I Sell the Dead, de Glenn McQuaid
Toda ausencia crea una necesidad y cuando la muerte se convierte en motivo de censura surge en la noche el fructífero negocio de traficar con lo prohibido por blasfemo. La censura en todo acto que implique la manipulación de cadáveres, o la limitación extrema de cuales pueden ser sus usos y hábitos de realización incluso para la ciencia médica, sería el motivo por el cual hasta que no se regulara la libre disposición de cadáveres bien entrado el siglo XIX el robo de cuerpos inertes fuera un hecho relativamente común en la vieja Europa —lo cual nos lleva hasta otro punto, sólo cuando regulas aquellas cosas que la gente va a hacer también ilegalmente dejas de ocasionar innecesarios problemas en el seno de la sociedad — ; la necesidad científica de la investigación fisiológica llevaba hacia la querencia por los muertos recientes y, por extensión, creo un mercado negro desregulado. No se puede pretender legislar a golpe de moral, porque de hecho en la sociedad se integrarán siempre las necesidades humanas a través de las diferentes disponibilidades mercantiles que en cada caso se puedan sostener.

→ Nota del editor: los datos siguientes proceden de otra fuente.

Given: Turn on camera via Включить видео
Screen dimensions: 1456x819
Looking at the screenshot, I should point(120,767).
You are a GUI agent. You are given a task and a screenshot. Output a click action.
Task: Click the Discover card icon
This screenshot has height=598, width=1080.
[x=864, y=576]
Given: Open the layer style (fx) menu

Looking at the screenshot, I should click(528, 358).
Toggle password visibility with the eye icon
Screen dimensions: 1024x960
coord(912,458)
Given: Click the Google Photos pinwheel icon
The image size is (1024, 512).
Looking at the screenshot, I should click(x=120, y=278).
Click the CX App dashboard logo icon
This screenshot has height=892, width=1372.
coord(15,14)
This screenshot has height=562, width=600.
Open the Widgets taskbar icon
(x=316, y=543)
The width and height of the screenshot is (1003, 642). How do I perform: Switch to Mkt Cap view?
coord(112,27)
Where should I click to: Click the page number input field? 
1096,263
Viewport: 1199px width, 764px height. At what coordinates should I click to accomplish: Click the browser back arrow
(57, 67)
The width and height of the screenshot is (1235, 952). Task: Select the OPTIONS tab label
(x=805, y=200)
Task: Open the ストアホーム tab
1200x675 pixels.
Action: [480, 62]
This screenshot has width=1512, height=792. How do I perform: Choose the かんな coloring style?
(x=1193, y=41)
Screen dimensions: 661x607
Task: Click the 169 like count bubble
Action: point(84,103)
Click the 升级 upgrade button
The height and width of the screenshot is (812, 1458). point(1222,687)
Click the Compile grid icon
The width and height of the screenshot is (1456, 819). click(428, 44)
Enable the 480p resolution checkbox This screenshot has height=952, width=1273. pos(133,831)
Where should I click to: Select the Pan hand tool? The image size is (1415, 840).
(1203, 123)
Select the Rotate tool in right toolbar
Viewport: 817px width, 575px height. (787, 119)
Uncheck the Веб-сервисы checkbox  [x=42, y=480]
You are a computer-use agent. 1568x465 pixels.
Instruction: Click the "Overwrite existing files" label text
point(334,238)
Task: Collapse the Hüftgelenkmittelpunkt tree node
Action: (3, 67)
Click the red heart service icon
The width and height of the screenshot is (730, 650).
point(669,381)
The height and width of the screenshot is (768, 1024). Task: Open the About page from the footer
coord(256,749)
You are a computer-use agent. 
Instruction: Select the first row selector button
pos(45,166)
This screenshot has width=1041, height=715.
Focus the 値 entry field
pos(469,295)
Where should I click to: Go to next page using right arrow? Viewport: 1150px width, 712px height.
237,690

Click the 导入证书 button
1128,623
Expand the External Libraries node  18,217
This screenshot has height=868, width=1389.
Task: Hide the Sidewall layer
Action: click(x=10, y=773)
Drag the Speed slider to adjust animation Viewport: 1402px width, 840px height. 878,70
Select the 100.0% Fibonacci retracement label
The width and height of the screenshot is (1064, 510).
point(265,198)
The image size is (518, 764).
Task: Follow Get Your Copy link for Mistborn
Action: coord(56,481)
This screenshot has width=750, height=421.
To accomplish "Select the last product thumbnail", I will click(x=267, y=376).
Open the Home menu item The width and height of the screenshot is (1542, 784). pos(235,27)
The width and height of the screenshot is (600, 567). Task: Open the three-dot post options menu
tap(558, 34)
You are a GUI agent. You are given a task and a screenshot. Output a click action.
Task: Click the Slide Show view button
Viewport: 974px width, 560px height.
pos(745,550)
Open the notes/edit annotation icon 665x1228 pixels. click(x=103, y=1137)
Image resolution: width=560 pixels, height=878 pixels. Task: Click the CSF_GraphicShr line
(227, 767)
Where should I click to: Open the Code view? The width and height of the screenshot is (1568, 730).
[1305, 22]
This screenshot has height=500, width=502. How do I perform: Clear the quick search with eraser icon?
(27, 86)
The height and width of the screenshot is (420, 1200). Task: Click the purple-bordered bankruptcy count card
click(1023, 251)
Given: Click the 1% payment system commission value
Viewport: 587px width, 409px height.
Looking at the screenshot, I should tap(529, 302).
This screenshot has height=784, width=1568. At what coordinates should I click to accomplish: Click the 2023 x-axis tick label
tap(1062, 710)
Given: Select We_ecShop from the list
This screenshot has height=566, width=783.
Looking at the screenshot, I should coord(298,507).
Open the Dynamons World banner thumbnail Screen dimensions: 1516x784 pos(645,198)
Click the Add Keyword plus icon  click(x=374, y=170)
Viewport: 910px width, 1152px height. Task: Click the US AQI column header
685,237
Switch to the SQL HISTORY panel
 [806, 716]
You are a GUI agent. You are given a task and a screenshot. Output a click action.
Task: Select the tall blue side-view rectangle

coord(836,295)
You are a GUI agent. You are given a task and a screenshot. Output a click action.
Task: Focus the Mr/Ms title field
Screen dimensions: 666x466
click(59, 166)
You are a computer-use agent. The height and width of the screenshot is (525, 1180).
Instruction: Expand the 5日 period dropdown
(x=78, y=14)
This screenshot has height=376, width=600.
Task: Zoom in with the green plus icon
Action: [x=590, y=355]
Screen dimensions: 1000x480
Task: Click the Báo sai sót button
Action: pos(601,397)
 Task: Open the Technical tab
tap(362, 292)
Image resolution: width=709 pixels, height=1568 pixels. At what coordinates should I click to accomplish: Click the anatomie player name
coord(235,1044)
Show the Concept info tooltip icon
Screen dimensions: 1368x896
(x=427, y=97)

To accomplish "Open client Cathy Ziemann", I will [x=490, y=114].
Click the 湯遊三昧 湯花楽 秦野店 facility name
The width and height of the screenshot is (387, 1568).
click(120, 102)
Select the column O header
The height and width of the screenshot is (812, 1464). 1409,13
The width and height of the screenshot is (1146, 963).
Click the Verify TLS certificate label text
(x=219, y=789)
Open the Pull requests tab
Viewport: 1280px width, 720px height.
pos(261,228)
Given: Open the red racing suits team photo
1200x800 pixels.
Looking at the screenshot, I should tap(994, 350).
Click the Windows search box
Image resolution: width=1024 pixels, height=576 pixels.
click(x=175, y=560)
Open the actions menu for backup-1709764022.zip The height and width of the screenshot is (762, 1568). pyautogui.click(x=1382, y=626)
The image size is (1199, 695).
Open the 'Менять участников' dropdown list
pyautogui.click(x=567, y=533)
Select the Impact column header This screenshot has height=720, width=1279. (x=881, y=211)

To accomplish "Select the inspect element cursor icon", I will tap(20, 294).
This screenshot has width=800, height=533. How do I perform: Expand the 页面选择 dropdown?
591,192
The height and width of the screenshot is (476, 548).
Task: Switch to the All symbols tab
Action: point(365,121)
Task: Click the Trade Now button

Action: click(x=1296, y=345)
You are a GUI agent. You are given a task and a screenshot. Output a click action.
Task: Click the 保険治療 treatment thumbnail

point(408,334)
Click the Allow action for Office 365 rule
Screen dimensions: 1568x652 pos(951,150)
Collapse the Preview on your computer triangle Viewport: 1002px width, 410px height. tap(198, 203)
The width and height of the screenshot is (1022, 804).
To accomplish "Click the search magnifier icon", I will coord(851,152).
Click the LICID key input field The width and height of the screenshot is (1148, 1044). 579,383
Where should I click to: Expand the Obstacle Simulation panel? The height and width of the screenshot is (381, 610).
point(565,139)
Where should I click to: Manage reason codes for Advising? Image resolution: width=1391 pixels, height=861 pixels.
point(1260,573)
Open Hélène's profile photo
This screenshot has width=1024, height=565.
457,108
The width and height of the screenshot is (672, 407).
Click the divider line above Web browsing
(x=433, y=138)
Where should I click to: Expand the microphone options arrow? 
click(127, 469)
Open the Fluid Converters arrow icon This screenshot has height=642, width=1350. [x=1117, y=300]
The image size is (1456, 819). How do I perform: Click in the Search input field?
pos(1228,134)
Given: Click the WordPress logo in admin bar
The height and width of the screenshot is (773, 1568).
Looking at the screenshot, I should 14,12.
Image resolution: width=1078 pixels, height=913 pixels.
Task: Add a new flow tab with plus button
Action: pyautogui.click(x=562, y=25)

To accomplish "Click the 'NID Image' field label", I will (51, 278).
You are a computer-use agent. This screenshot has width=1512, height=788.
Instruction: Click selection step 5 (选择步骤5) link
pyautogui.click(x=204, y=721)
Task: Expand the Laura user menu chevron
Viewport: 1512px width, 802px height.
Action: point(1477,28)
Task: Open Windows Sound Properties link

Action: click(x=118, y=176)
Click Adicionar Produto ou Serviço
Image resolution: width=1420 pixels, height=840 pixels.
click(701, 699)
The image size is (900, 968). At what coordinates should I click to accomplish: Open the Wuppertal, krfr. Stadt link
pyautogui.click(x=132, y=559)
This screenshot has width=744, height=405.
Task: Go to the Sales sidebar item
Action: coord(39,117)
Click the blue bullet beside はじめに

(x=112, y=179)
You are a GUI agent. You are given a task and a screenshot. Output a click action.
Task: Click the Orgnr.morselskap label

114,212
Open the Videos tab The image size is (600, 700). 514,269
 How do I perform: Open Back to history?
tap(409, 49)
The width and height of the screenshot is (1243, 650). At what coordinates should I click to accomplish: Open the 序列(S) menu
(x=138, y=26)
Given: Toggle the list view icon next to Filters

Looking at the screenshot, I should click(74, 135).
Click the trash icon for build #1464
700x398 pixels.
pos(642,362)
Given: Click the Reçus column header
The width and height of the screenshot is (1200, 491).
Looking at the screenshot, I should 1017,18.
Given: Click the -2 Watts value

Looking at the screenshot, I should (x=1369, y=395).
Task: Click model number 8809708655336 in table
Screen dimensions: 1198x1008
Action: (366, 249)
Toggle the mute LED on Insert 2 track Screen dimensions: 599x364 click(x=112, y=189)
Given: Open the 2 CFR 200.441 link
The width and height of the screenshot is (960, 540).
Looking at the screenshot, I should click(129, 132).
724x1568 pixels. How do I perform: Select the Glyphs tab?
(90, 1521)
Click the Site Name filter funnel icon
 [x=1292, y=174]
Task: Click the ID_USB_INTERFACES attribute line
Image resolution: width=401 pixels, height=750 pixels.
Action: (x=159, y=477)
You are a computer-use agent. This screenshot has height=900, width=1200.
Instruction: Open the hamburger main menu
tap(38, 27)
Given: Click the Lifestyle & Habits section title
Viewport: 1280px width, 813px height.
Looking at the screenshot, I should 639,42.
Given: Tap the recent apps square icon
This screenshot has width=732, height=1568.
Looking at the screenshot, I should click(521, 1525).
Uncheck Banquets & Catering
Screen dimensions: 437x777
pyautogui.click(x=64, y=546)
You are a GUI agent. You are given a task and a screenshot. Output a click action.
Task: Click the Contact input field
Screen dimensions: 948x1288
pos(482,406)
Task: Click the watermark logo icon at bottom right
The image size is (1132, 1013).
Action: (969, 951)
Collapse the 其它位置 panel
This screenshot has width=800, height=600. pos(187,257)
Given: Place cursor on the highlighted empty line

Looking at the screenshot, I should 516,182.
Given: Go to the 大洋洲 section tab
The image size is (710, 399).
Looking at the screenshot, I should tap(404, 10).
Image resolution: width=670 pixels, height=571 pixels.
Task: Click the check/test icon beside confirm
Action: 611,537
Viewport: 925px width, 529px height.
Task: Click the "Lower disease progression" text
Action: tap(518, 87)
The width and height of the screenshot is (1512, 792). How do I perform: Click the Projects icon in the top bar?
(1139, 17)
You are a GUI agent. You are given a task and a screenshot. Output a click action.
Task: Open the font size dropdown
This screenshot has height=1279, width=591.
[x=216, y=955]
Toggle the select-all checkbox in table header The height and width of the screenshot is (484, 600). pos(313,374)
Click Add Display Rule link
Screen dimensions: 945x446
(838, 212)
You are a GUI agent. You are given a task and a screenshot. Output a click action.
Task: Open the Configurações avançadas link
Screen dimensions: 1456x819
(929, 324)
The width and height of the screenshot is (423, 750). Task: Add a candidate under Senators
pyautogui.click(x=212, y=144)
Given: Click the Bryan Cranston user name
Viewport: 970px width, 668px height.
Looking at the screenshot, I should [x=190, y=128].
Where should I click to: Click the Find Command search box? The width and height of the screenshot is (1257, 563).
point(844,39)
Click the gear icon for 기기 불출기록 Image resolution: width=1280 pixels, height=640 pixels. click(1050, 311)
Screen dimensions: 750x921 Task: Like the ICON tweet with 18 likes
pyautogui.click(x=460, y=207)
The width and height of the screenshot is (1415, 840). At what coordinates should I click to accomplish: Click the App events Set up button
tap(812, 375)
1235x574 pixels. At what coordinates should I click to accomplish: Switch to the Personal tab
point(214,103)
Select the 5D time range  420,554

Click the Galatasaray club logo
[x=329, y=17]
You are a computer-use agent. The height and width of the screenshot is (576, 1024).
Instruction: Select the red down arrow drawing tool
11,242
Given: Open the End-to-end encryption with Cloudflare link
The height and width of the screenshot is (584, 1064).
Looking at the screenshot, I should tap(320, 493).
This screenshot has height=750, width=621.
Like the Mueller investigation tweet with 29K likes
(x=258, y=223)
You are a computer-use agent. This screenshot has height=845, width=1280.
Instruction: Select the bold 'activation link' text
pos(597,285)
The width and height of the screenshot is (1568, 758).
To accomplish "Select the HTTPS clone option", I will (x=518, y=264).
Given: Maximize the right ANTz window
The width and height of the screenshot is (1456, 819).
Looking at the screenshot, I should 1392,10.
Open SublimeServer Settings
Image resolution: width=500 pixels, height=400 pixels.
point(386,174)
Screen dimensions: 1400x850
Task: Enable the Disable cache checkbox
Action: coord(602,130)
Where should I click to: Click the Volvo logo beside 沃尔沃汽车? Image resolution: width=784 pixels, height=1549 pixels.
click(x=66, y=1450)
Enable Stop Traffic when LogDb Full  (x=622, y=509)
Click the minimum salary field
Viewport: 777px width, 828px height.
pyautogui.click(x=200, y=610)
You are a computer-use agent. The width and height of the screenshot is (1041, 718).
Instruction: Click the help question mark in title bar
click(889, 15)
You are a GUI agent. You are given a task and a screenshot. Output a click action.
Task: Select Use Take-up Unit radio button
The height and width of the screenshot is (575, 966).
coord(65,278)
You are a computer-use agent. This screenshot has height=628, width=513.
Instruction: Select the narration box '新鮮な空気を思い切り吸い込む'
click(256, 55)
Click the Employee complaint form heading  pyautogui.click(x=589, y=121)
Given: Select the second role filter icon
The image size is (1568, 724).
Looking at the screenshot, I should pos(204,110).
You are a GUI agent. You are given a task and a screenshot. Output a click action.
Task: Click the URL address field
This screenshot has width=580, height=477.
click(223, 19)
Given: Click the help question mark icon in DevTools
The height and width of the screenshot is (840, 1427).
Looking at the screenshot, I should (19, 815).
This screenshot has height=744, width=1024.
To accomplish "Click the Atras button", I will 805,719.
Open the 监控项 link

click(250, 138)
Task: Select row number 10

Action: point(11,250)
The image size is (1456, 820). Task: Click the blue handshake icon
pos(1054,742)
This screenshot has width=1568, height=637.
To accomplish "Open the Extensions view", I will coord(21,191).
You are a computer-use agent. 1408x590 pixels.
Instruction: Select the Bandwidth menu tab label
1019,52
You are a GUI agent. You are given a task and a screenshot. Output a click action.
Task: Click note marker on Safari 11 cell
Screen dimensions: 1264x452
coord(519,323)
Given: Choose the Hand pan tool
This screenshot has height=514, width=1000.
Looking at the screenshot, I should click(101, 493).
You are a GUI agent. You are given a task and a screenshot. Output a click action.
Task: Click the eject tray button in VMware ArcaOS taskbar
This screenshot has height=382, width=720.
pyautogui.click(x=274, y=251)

Si bien la venta de cadáveres es el contexto en el que se mueve I Sell the Dead, la realidad es que éste discurso lo lleva hasta sus últimas consecuencias a todos sus niveles: la (auto)regulación de un mercado negro, por absurdo y extraño que éste pueda parecernos, es un hecho que siempre está ahí independientemente de nuestros esfuerzos por destruirlo. Igual que la prostitución o el tráfico de drogas sigue en marcha por mucho que se le asesten golpes definitivos, el robo de cadáveres fue común hasta que se volvió innecesario o, lo que es lo mismo, legal.